Problem to work on:
Your answer should reproduce every line of the material in which the word "pending" occurs.
____ Input data
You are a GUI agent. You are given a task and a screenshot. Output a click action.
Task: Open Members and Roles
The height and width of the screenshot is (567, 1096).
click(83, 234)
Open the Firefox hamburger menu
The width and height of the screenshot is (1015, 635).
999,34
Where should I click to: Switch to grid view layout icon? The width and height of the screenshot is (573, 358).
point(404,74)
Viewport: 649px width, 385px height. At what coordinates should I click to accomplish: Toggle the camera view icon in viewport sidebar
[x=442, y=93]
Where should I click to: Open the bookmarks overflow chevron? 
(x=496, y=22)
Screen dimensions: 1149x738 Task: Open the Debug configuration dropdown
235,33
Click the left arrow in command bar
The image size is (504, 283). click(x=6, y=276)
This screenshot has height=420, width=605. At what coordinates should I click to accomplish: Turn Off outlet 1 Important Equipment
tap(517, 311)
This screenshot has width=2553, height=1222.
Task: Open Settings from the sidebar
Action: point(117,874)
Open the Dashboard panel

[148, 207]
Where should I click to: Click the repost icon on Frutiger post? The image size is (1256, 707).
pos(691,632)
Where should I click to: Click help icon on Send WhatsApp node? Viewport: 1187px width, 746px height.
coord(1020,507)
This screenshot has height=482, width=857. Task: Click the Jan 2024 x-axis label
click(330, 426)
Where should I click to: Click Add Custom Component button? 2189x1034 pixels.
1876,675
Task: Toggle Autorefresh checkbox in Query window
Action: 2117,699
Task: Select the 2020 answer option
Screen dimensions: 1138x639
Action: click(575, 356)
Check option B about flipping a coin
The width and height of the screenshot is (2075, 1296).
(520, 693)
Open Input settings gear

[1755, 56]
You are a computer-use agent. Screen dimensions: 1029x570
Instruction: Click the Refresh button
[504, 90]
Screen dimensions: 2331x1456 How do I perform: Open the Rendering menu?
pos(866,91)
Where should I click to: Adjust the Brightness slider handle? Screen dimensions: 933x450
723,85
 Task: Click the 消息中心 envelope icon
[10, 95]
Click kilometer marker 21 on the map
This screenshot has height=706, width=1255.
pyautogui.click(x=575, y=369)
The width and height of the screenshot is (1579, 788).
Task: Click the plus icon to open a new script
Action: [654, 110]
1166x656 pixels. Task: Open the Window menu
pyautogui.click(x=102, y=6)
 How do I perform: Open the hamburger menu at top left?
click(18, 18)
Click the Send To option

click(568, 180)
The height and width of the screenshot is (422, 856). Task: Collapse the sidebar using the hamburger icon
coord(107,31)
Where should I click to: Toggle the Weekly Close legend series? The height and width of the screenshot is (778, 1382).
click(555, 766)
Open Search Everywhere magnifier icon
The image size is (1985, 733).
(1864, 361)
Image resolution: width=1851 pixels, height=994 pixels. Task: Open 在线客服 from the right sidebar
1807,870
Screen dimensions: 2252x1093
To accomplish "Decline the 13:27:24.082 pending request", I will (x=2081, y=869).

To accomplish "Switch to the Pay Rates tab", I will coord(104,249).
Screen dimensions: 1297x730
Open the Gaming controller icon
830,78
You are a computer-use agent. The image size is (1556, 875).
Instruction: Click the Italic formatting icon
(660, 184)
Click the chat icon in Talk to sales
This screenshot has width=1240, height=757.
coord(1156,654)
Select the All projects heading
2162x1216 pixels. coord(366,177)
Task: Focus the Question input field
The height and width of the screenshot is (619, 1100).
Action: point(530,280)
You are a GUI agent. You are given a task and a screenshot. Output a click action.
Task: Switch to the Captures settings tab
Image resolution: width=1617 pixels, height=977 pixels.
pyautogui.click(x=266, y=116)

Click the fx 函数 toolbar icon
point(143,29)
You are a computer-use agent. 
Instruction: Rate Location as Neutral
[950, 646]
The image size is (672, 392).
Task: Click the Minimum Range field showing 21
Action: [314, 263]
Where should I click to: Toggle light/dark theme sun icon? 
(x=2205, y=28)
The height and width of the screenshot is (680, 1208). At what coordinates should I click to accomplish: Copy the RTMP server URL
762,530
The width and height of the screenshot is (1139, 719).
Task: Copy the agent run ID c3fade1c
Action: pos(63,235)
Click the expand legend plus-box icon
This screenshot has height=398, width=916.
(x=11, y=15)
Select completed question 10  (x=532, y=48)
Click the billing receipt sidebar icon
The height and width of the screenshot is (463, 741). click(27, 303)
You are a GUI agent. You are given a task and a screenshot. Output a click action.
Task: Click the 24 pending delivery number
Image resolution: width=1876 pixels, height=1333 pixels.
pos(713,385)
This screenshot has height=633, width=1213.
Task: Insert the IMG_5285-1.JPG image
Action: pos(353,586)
________
Answer box:
To accomplish "Decline the 13:27:24.082 pending request", I will (x=2081, y=869).
Task: Click the 24 pending delivery number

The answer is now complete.